Esta capacidade demonstrada pelo governo português para corresponder aos acordos com os parceiros parlamentares, respeitando ao mesmo tempo os compromissos europeus, não invalida o reconhecimento da necessidade de se vir a reestruturar mais tarde ou mais cedo a dívida pública. É que se, hoje, o Estado consegue ter de receitas mais 5 mil milhões de euros do que no total das suas despesas, esse superavit ainda é insuficiente para remunerar os 8 mil milhões de euros anuais que se têm de pagar aos seus credores. Daí a razão para faltar dinheiro para os tão necessários investimentos públicos.
Não se trata, pois, de algo cuja responsabilidade caiba ao atual governo, antes corresponde à pesada herança legada pelo duo Passos Coelho/ Maria Luís Albuquerque.
Num artigo excelente, publicado este mês na edição portuguesa do «Le Monde Diplomatique», a economista Eugénia Pires, atribui igualmente responsabilidade ao euro, que foi formatado para beneficiar os países do centro e norte da Europa, sangrando os recursos dos da periferia e do sul.
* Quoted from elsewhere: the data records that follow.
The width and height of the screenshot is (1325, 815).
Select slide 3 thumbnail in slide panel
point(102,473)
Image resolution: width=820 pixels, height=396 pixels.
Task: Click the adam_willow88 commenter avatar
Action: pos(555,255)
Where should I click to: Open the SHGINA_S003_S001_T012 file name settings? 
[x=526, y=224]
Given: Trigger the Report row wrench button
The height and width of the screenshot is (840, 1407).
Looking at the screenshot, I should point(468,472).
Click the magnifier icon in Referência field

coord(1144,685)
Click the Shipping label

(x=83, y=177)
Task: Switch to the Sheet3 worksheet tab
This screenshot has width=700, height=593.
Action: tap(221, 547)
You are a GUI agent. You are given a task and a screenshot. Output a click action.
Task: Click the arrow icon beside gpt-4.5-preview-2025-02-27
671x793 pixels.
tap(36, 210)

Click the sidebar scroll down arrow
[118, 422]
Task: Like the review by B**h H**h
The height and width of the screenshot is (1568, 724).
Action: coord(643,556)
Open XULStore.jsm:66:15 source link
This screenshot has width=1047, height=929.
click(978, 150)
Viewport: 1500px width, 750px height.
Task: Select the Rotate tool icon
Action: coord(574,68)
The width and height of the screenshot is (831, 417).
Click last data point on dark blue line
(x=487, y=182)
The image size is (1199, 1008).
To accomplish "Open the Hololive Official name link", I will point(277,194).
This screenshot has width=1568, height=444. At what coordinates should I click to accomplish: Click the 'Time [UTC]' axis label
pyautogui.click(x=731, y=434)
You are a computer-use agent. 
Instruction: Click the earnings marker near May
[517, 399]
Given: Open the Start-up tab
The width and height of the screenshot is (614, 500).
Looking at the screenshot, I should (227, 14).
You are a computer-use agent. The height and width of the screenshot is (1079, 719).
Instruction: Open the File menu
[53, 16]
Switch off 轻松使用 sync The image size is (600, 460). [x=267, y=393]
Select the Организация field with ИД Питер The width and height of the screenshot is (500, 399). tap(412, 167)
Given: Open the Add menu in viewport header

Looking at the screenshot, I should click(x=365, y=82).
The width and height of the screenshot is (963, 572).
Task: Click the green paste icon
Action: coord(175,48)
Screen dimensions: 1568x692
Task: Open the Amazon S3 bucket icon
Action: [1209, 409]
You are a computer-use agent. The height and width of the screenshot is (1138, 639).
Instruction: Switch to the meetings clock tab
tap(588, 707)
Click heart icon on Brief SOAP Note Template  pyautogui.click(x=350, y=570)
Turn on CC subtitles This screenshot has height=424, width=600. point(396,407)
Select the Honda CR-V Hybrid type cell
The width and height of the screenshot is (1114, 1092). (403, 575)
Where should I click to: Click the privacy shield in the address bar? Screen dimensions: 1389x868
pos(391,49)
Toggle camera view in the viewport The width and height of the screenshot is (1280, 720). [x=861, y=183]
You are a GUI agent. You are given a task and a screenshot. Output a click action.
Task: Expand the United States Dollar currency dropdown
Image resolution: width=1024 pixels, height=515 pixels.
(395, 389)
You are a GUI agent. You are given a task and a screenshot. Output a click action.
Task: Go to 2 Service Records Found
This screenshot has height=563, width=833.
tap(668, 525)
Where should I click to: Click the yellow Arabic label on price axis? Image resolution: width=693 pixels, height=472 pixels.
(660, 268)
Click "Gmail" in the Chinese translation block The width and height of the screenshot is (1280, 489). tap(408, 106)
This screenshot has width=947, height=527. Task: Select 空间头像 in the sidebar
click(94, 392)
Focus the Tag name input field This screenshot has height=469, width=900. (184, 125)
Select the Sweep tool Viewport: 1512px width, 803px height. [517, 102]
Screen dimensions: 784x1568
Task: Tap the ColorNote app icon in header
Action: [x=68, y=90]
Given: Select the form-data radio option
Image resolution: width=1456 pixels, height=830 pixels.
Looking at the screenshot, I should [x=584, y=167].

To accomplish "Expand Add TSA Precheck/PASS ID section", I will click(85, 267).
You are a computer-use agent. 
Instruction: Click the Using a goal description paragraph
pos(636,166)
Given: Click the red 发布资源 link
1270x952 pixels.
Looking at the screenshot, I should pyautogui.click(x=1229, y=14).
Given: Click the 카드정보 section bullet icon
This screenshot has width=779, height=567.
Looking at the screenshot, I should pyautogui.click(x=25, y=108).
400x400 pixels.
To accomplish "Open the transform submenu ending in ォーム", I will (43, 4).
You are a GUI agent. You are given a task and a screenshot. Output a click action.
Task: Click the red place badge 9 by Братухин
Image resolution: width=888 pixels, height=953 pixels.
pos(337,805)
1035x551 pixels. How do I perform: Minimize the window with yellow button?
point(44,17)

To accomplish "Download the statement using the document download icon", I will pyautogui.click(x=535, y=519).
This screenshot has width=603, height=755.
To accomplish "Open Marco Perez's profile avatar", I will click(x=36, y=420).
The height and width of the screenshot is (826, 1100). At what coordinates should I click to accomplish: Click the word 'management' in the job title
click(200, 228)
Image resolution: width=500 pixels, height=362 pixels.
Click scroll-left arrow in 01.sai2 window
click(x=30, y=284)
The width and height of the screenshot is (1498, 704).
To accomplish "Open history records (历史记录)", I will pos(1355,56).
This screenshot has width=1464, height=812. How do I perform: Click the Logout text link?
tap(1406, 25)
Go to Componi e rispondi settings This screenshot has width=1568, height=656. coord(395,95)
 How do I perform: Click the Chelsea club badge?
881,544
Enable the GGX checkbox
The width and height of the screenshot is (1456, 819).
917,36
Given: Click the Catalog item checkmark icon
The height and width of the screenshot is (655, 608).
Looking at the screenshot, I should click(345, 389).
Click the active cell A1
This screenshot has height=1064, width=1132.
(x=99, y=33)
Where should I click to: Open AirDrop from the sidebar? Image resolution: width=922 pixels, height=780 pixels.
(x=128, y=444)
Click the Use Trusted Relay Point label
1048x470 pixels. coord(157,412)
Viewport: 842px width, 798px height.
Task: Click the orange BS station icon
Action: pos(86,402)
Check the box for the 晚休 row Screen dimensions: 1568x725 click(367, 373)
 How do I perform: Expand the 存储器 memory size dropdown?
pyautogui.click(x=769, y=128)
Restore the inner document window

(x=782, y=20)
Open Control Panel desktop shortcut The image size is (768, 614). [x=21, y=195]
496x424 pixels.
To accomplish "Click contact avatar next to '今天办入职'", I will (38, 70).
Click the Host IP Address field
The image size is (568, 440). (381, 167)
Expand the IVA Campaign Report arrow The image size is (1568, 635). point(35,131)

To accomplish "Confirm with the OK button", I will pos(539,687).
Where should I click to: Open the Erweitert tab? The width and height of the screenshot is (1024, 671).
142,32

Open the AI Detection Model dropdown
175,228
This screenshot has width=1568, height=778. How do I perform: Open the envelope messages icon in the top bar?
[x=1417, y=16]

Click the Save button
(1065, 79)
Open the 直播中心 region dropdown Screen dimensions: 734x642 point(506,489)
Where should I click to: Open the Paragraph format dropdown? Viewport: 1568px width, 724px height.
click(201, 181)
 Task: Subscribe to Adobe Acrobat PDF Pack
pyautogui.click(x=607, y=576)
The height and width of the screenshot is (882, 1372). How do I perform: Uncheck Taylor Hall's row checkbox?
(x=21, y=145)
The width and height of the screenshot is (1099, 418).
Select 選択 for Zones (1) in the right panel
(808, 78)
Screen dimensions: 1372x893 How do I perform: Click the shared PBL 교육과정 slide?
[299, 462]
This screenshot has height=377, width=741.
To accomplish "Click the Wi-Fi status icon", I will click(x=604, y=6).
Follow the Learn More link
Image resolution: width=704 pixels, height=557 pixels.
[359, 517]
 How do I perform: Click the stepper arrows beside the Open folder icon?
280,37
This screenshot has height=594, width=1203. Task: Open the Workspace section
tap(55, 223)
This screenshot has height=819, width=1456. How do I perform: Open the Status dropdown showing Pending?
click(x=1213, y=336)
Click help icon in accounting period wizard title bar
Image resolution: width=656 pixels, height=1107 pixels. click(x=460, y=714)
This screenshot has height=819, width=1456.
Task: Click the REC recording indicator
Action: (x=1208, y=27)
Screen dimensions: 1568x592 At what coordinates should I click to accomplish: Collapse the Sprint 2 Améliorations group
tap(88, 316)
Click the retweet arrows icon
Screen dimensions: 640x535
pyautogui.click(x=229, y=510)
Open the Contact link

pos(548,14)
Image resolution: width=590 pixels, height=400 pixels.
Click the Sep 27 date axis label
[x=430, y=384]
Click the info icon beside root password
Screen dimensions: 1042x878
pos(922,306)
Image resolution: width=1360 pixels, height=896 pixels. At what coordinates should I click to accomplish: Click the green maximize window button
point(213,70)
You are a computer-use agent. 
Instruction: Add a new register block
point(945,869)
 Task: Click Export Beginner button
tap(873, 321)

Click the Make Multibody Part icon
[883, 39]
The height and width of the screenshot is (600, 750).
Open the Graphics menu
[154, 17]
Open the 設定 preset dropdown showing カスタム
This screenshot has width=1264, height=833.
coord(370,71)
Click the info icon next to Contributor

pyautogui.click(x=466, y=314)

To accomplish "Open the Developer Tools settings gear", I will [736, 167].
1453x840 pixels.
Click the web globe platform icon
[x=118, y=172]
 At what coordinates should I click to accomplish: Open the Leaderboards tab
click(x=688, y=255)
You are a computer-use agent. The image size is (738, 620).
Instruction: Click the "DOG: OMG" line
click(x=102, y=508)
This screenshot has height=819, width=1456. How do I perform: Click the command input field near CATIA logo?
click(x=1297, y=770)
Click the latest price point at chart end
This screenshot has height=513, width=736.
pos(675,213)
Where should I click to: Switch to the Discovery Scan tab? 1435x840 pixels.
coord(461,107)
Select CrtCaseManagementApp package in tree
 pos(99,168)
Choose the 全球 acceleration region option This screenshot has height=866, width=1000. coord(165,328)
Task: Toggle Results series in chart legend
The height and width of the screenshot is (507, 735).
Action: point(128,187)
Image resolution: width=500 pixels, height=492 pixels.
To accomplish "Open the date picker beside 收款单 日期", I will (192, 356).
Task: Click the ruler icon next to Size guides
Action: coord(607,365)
Apesar do Orçamento para 2017 incluir uma previsão de redução da dívida para 60% do PIB em 2046, a autora do texto «Como reestruturar a dívida pública?» atribui pouco crédito a essa perspetiva tendo em conta a extrema volatilidade dos indicadores macroeconómicos em que o ministério de Centeno se baseia. Pelo contrário receia, que se mantenha o efeito bola de neve pelo qual essa dívida prosseguirá em rota de crescente crescimento com os superavits na balança comercial a não chegarem para manter um défice nulo e pagar os juros aos credores.
Por isso ela considera que “a decisão de desviar receita fiscal para o pagamento do serviço da dívida na ausência de crescimento (…) representa um desperdício de recursos, quando o país mais deles necessita, bem como uma escolha política que, mais uma vez, reforça a primazia dada aos credores de dívida pública em detrimento dos cidadãos.” Daí conclua que “a dívida pública deve ser reestruturada também pela sua insustentabilidade económico-social.”
Nesta matéria não acredito que a equipa de Centeno discorde dos fundamentos com que, de forma mais aberta, os seus parceiros parlamentares exigem essa renegociação. A questão está em esperar pelo momento certo para, conseguidos os parceiros europeus capazes de engrossarem a mesma reivindicação, ela se torne incontornável mesmo para aqueles que nem sequer queriam disso ouvir falar.